Hi,
I'm just starting out with Cloud Engine and was very interested to find this tutorial about setting up a Slurm cluster:
https://cloud.google.com/architecture/deploying-slurm-cluster-compute-engine
But it doesn't seem to work. Once I deploy the cluster and try to launch a test job, nothing happens (i.e. there is no output), and the jobs seem to get stuck with reason "BeginTime":
[dhdaines_gmail_com@full-login-8kjqahky-001 ~]$ sbatch -N2 --wrap="srun hostname"
Submitted batch job 1
[dhdaines_gmail_com@full-login-8kjqahky-001 ~]$ ls
[dhdaines_gmail_com@full-login-8kjqahky-001 ~]$ sinfo
PARTITION AVAIL TIMELIMIT NODES STATE NODELIST
debug* up infinite 2 mix# full-debug-test-[0-1]
debug* up infinite 18 idle~ full-debug-test-[2-19]
debug2 up infinite 10 idle~ full-debug2-test-[0-9]
[dhdaines_gmail_com@full-login-8kjqahky-001 ~]$ squeue
JOBID PARTITION NAME USER ST TIME NODES NODELIST(REASON)
1 debug wrap dhdaines CF 0:06 2 full-debug-test-[0-1]
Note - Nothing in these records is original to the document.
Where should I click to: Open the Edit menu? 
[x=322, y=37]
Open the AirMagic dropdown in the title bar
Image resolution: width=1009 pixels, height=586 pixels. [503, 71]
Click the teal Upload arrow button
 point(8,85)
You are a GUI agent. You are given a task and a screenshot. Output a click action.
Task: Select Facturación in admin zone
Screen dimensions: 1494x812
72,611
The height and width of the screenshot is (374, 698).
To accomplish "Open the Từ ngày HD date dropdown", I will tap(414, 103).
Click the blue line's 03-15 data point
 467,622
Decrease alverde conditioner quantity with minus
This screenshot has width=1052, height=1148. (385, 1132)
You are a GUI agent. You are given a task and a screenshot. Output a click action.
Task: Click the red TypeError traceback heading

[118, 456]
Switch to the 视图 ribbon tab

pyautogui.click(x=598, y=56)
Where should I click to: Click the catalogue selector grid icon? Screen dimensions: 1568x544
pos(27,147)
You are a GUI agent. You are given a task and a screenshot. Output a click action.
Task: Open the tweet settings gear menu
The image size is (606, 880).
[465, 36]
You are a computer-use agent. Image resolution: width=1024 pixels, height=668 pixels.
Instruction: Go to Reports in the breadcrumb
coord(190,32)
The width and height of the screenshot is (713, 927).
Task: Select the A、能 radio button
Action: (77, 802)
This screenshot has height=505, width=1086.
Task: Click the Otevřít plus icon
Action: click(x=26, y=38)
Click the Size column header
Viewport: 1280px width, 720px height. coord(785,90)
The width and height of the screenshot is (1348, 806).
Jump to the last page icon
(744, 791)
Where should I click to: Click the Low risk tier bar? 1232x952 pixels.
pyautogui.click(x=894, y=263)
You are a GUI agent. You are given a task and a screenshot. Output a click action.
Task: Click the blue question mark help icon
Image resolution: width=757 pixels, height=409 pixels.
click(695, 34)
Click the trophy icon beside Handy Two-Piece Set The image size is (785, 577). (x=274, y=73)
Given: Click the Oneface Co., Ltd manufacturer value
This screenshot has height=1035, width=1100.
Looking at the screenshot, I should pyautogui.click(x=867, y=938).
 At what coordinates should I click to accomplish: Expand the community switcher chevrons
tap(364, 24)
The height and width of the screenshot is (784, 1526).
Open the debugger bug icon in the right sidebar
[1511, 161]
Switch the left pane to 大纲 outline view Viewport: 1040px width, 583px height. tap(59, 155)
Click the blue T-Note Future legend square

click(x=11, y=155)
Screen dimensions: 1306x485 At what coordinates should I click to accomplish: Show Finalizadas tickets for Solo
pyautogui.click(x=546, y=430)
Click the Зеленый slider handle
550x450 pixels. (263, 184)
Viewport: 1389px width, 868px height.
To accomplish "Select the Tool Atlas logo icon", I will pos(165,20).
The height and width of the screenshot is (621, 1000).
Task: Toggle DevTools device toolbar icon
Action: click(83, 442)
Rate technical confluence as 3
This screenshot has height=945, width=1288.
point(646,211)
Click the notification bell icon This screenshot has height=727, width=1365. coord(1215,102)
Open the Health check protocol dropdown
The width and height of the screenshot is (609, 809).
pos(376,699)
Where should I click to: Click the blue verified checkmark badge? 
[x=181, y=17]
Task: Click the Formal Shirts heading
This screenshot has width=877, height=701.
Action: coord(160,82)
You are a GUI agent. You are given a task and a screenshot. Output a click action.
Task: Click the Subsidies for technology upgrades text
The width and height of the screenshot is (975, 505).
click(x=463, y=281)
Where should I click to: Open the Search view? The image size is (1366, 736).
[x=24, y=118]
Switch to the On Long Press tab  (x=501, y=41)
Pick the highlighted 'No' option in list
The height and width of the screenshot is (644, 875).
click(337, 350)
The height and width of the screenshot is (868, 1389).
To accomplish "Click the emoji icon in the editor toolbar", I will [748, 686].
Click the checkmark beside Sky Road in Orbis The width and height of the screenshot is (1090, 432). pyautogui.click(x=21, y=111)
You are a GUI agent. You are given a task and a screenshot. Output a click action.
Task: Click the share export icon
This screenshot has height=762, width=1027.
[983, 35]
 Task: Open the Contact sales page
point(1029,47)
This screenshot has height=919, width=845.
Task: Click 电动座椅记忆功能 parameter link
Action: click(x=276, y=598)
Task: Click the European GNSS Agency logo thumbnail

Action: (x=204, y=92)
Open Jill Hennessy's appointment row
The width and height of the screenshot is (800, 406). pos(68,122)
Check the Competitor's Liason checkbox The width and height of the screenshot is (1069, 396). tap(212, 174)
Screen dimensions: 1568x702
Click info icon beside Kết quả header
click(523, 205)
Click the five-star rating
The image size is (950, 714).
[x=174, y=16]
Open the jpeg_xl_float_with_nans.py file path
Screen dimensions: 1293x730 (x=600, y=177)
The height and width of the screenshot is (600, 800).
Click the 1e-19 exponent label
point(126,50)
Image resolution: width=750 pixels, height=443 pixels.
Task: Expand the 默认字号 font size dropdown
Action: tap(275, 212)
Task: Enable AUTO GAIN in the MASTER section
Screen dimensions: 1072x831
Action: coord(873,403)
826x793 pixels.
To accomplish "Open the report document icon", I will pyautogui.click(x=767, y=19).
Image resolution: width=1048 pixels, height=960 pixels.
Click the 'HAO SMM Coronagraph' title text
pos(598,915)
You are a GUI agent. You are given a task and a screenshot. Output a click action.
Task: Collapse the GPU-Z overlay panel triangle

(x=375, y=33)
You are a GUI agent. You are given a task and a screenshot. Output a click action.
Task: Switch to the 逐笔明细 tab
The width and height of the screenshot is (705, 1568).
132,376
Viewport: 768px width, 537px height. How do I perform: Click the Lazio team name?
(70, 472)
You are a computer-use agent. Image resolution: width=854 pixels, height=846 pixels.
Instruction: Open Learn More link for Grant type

[dhdaines_gmail_com@full-login-8kjqahky-001 ~]$ ls
[dhdaines_gmail_com@full-login-8kjqahky-001 ~]$ squeue
JOBID PARTITION NAME USER ST TIME NODES NODELIST(REASON)
1 debug wrap dhdaines CF 0:14 2 full-debug-test-[0-1]
[dhdaines_gmail_com@full-login-8kjqahky-001 ~]$ squeue
JOBID PARTITION NAME USER ST TIME NODES NODELIST(REASON)
1 debug wrap dhdaines PD 0:00 2 (None)
[dhdaines_gmail_com@full-login-8kjqahky-001 ~]$ squeue
JOBID PARTITION NAME USER ST TIME NODES NODELIST(REASON)
1 debug wrap dhdaines PD 0:00 2 (BeginTime)
I'm not familiar with Slurm, having only used SGE and UGE in the past, so I'm sorry if I'm missing something obvious here. I tried to hold and release the job, submitting another job, same problem.
Is the tutorial out of date? Is my account perhaps not capable of deploying a cluster? (I'm still in the free trial)
Any hints would be greatly appreciated.